Saved data entries:
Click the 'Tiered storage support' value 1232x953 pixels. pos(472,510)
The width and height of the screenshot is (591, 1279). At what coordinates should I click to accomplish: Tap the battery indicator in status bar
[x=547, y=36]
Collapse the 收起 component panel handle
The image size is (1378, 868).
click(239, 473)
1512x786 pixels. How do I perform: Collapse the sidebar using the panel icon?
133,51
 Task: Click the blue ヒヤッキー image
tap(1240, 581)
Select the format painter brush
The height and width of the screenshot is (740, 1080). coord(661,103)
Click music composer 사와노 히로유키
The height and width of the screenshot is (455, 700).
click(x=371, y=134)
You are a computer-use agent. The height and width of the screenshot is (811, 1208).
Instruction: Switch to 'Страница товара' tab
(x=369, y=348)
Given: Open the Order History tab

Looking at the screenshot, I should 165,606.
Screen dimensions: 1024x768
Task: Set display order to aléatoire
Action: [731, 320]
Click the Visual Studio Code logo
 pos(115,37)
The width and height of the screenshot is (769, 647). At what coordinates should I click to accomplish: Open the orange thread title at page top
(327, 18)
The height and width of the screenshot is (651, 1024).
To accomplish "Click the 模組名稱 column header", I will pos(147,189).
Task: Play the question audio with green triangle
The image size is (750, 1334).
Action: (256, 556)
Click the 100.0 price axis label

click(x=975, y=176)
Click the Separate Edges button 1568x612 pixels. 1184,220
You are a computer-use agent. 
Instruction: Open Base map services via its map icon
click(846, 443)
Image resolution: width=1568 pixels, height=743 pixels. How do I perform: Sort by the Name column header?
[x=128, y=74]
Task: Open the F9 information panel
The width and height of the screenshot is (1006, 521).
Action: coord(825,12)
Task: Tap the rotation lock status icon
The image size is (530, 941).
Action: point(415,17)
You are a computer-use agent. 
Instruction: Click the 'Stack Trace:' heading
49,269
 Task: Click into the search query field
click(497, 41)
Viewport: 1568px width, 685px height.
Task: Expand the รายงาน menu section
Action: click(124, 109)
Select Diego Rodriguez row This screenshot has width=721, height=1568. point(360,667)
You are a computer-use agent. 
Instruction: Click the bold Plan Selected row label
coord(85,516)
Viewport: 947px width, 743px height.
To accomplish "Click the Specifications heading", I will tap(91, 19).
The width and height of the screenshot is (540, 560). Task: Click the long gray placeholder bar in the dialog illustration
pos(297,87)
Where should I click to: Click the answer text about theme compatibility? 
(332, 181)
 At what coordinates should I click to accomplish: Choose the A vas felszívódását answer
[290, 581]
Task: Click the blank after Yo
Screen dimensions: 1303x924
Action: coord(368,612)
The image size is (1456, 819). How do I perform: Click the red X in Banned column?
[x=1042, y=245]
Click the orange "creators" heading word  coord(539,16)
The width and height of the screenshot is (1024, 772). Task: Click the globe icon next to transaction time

TASK ITEM:
A single figure must be given: how many lines of the records above include the string "will".

YOUR RESPONSE:
2